Jenrick’s statement on September 30 followed outcry over a July extension to the regulations, called permitted development rights (PDR), which allow developers to bypass the planning process. More than 60,000 homes have been created this way.

It meant that as well as making it easier for developers to convert office blocks into flats – a practice introduced in 2013 and often found to lead to poor-quality, overcrowded housing for people on low incomes – they could tear down existing commercial buildings to build homes on the land or add another two storeys to existing housing without planning permission.

But even if developers are held to space standards – with the legislation yet to be published – campaigners are warning that fast-tracked housing will continue to create problems for communities.

“The health regulations in local planning policies won’t apply [to PDR],” said Luhde-Thompson, .

“Plus local authorities don’t get to make a decision on location,” she added, warning this could lead to homes in business parks or industrial estates without health or education services nearby.

This deregulation also means developers aren’t required to factor in community concerns, whether by creating a percentage of affordable housing or injecting cash into local amenities. Nor are they required to contribute to the country’s fight against the climate crisis with eco-friendly home design.

It risks giving developers the freedom to ride roughshod over local areas

The Royal Institution of Chartered Surveyors (RICS) estimated that the financial impact to England’s local authorities from the first round of PDR-built homes was a net loss of around £50m.

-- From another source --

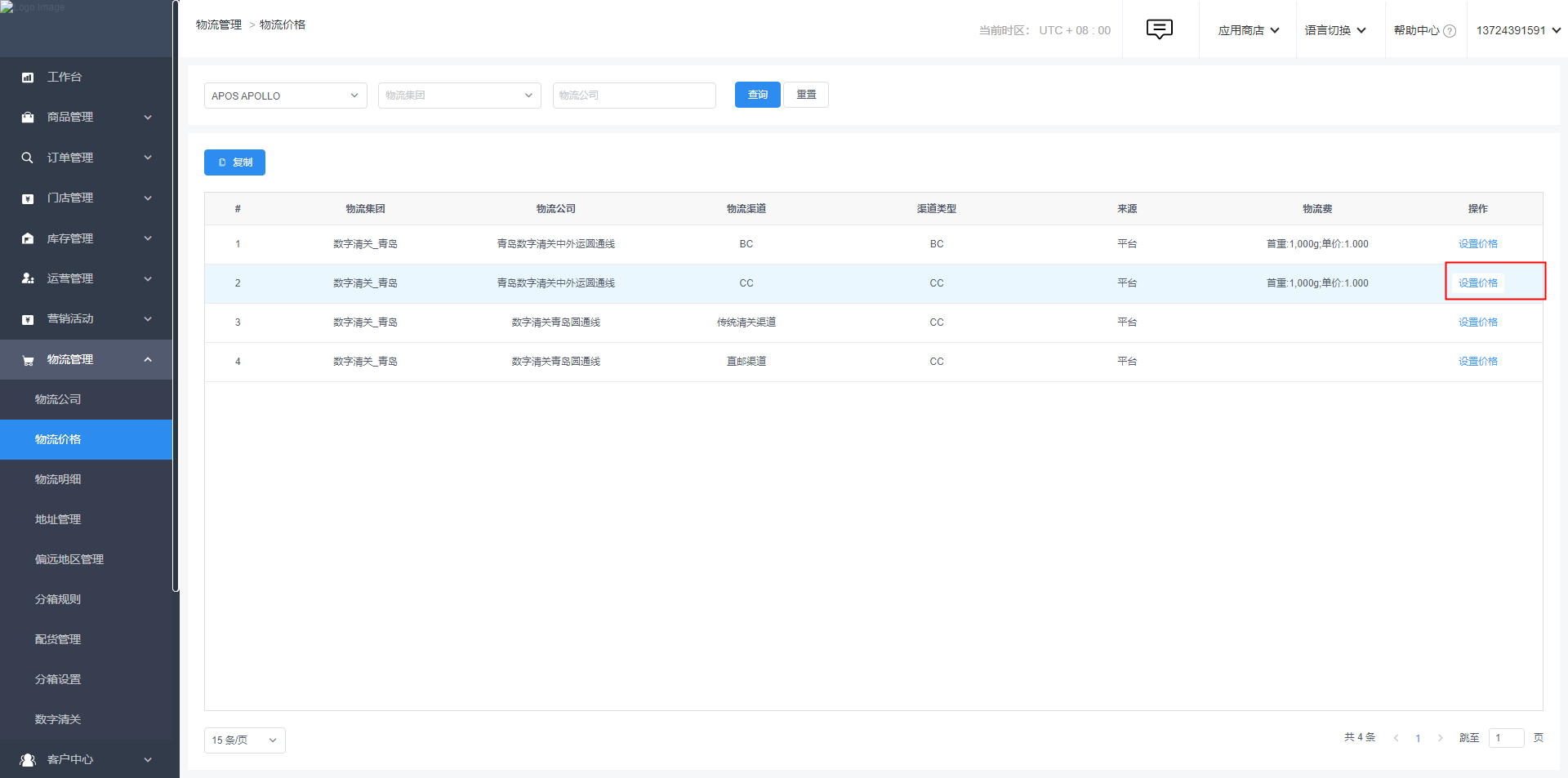The width and height of the screenshot is (1568, 778).
Task: Click the 库存管理 warehouse icon
Action: 28,238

Around £42.5m of that came from the affordable housing contributions developers would have been required to make had they gone through the planning permission process.

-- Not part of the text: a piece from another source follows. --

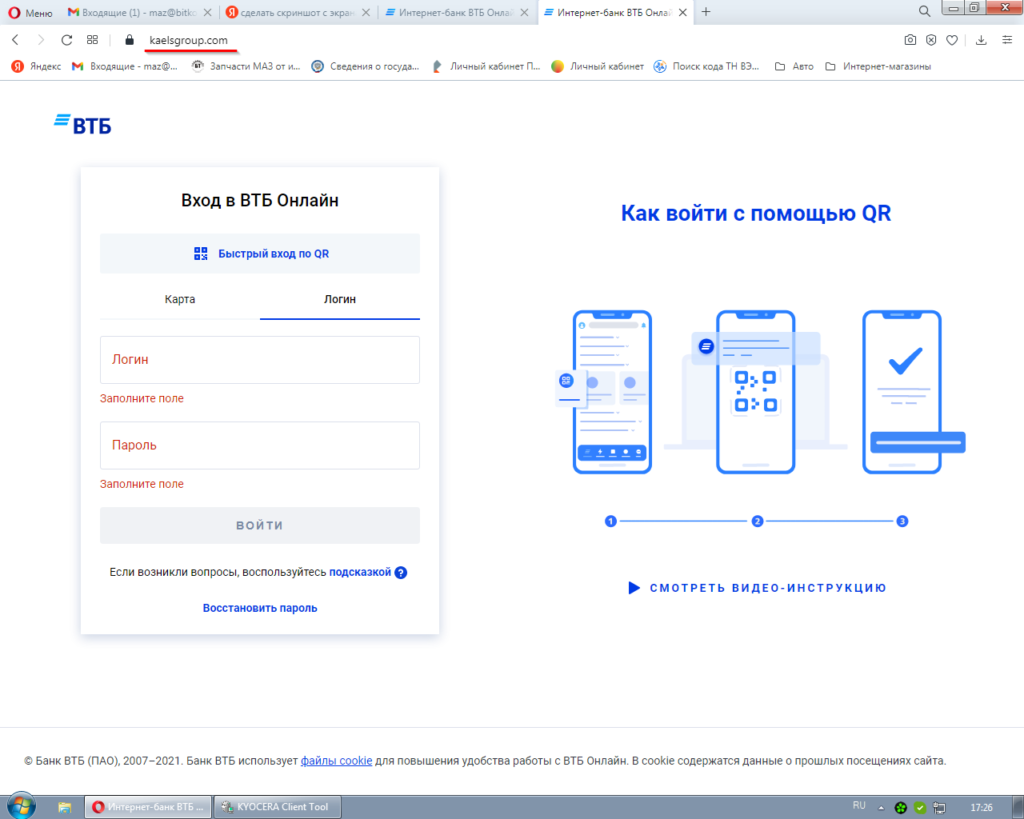Image resolution: width=1024 pixels, height=819 pixels.
Task: Expand the Интернет-магазины bookmarks folder
Action: (x=878, y=67)
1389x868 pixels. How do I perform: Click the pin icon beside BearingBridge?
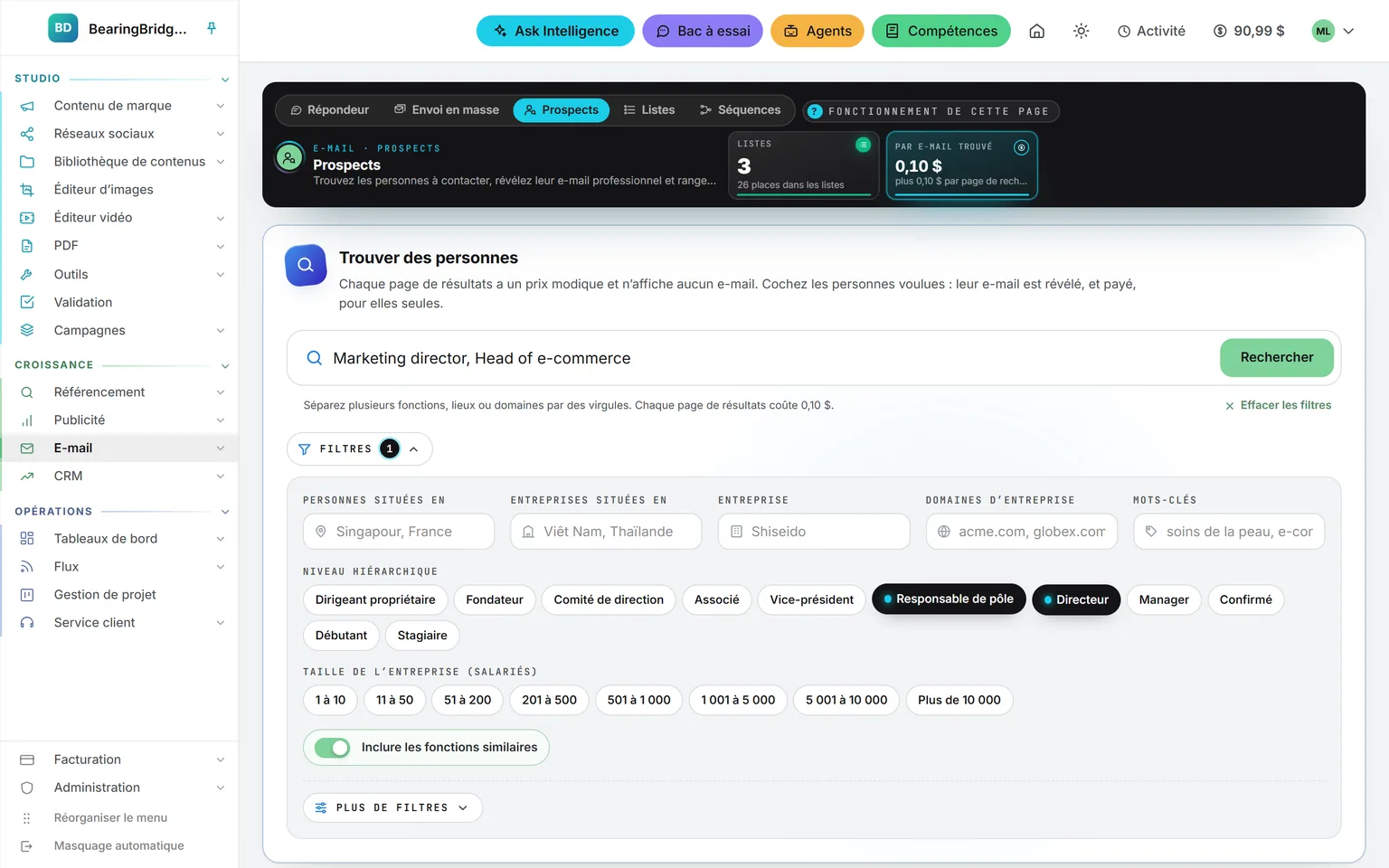pos(212,28)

Luhde-Thompson added: “It’s still a pretty big fail on all of those factors, even with space standards. We’ll need to see what’s written in the legislation – the proof’s always in the pudding.”

Just 30 per cent of the homes created through extended PDR in England between 2013 and 2018 — the first five years of after the regulations’ intriduction — met minimum space standards. Nearly 80 per cent were studios or one-bed units, compared to just 37 per cent of those created using the full planning permission process, according to the RICS.

Announcing the requirement for converted homes to meet space standards, the housing secretary said the move would tackle the small number of developers creating homes that weren’t up to scratch.

He said permitted development rights are “helping to deliver new homes and making an important contribution to our economic recovery from the pandemic, supporting our high streets by encouraging the regeneration of disused buildings and boosting our housing industry to safeguard the jobs of builders, plumbers and electricians.”

But his assertion that cutting red tape creates homes with “little difference in quality” compared to those built with planning permission contradicts a Government report published earlier this year, with researchers blasting office-to-residential conversions as seeming to “create worse quality residential environments” in relation to matters of “health, wellbeing and quality of life”.

Councils across England opposed the changes when they were announced in July.

Councillor David Renard, housing spokesperson for the Local Government Association, told The Big Issue at the time: “The planning system is not a barrier to housebuilding, with nine in 10 planning applications approved by councils. It gives local communities the power to shape the area they live in and provides an effective means of balancing the interests of homeowners and their neighbours.”

Taking away the right of locals to have a say about what happens in their community “deprives them of the ability to define the area they live in and know best”, he added.

“It risks giving developers the freedom to ride roughshod over local areas with communities having no way of ensuring they meet high quality standards, provide any affordable homes as part of the development or ensure supporting infrastructure such as roads, schools and health services are in place.”

Rights : Community : Action is crowdfunding for its judicial review against the Government later this month, stating that the extended PDR risked the environment and wellbeing of disabled people.

The organisation will also argue that ministers did not give parliament the opportunity to debate the reforms – introducing them a day before summer recess – and that there was no environmental or equality-focused impact assessment carried out ahead of the announcement.